§ **Text to read**:
"""

This post marks the first installment in our ‘Focus On’ series, which will explore different themes surrounding partition, the political events of 1920–22, and the creation of Northern Ireland. Here Dr Ryan Mallon (Queen’s University Belfast) examines contemporary views of the Northern Unionist majority.
The 1920 Government of Ireland Act created two parliaments in Ireland: one in Belfast, which would govern a Protestant and Unionist majority in the six north-east counties of Antrim, Armagh, Down, Londonderry, Fermanagh and Tyrone, and one in Dublin, which would govern the remaining, majority Catholic and nationalist 26 counties. In doing so, the Act also established two religious and political minorities on the island, with northern Catholics and southern Protestants separated by the border from the state most closely associated with their cultural identity.
The prospect of Ireland being divided into two states, one Protestant and one Catholic, was made even more apparent following the results of the first election to the Northern Ireland parliament in May 1921. Despite using the Proportional Representation Single Transferable Vote (PR-STV) system, included to prevent minority voices from being marginalised, Unionists took 40 of the 52 seats in the House of Commons, with Sinn Féin and the Nationalists taking 6 each.

"""

§ **Challenge a**:
Copy the records word for word, from the first line of the records through the line with "Action: 490,277".

§ **Entries**:
"""

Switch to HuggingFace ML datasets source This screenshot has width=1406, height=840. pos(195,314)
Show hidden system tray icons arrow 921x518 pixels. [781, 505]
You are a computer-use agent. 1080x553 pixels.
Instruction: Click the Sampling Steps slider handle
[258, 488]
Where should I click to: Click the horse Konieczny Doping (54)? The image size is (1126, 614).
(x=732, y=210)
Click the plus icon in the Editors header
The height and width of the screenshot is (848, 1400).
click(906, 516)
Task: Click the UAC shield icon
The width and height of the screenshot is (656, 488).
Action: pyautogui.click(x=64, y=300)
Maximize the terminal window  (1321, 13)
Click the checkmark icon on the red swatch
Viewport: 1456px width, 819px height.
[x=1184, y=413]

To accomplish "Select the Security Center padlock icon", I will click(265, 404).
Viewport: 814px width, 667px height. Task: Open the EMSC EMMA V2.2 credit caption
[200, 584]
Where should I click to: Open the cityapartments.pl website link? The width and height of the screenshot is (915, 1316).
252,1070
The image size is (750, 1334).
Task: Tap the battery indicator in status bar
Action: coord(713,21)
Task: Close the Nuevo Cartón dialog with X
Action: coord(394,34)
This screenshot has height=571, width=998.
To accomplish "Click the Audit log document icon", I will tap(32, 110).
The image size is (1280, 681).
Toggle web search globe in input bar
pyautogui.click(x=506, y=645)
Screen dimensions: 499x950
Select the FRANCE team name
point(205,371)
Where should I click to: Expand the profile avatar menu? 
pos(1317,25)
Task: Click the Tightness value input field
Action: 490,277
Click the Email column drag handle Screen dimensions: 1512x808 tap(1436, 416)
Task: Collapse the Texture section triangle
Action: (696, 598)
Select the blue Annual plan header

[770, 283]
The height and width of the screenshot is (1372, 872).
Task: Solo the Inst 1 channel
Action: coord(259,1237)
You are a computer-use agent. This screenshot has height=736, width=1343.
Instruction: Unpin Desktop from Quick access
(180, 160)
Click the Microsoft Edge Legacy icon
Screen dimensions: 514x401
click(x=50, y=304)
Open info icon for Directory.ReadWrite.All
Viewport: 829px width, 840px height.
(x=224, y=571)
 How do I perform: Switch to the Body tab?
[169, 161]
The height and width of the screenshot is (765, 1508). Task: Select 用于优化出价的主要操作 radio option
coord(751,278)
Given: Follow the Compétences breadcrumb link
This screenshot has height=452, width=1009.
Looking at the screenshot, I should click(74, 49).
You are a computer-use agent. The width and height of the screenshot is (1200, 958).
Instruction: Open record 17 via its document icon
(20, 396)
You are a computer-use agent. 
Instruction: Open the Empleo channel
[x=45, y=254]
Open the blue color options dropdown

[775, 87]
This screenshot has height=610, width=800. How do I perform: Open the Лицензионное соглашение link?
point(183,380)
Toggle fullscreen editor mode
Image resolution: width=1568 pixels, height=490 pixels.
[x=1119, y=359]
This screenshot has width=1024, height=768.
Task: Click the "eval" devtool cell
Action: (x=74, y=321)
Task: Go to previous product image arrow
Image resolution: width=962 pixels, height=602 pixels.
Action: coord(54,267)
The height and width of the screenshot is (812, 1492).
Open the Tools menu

"""

§ **Challenge b**:
According to the text on the partition of Ireland, how many seats did Unionists win in the first election to the Northern Ireland parliament in May 1921?

§ **Correct output a**:
Switch to HuggingFace ML datasets source This screenshot has width=1406, height=840. pos(195,314)
Show hidden system tray icons arrow 921x518 pixels. [781, 505]
You are a computer-use agent. 1080x553 pixels.
Instruction: Click the Sampling Steps slider handle
[258, 488]
Where should I click to: Click the horse Konieczny Doping (54)? The image size is (1126, 614).
(x=732, y=210)
Click the plus icon in the Editors header
The height and width of the screenshot is (848, 1400).
click(906, 516)
Task: Click the UAC shield icon
The width and height of the screenshot is (656, 488).
Action: pyautogui.click(x=64, y=300)
Maximize the terminal window  (1321, 13)
Click the checkmark icon on the red swatch
Viewport: 1456px width, 819px height.
[x=1184, y=413]

To accomplish "Select the Security Center padlock icon", I will click(265, 404).
Viewport: 814px width, 667px height. Task: Open the EMSC EMMA V2.2 credit caption
[200, 584]
Where should I click to: Open the cityapartments.pl website link? The width and height of the screenshot is (915, 1316).
252,1070
The image size is (750, 1334).
Task: Tap the battery indicator in status bar
Action: coord(713,21)
Task: Close the Nuevo Cartón dialog with X
Action: coord(394,34)
This screenshot has height=571, width=998.
To accomplish "Click the Audit log document icon", I will tap(32, 110).
The image size is (1280, 681).
Toggle web search globe in input bar
pyautogui.click(x=506, y=645)
Screen dimensions: 499x950
Select the FRANCE team name
point(205,371)
Where should I click to: Expand the profile avatar menu? 
pos(1317,25)
Task: Click the Tightness value input field
Action: 490,277

§ **Correct output b**:
Unionists won 40 of the 52 seats in the House of Commons.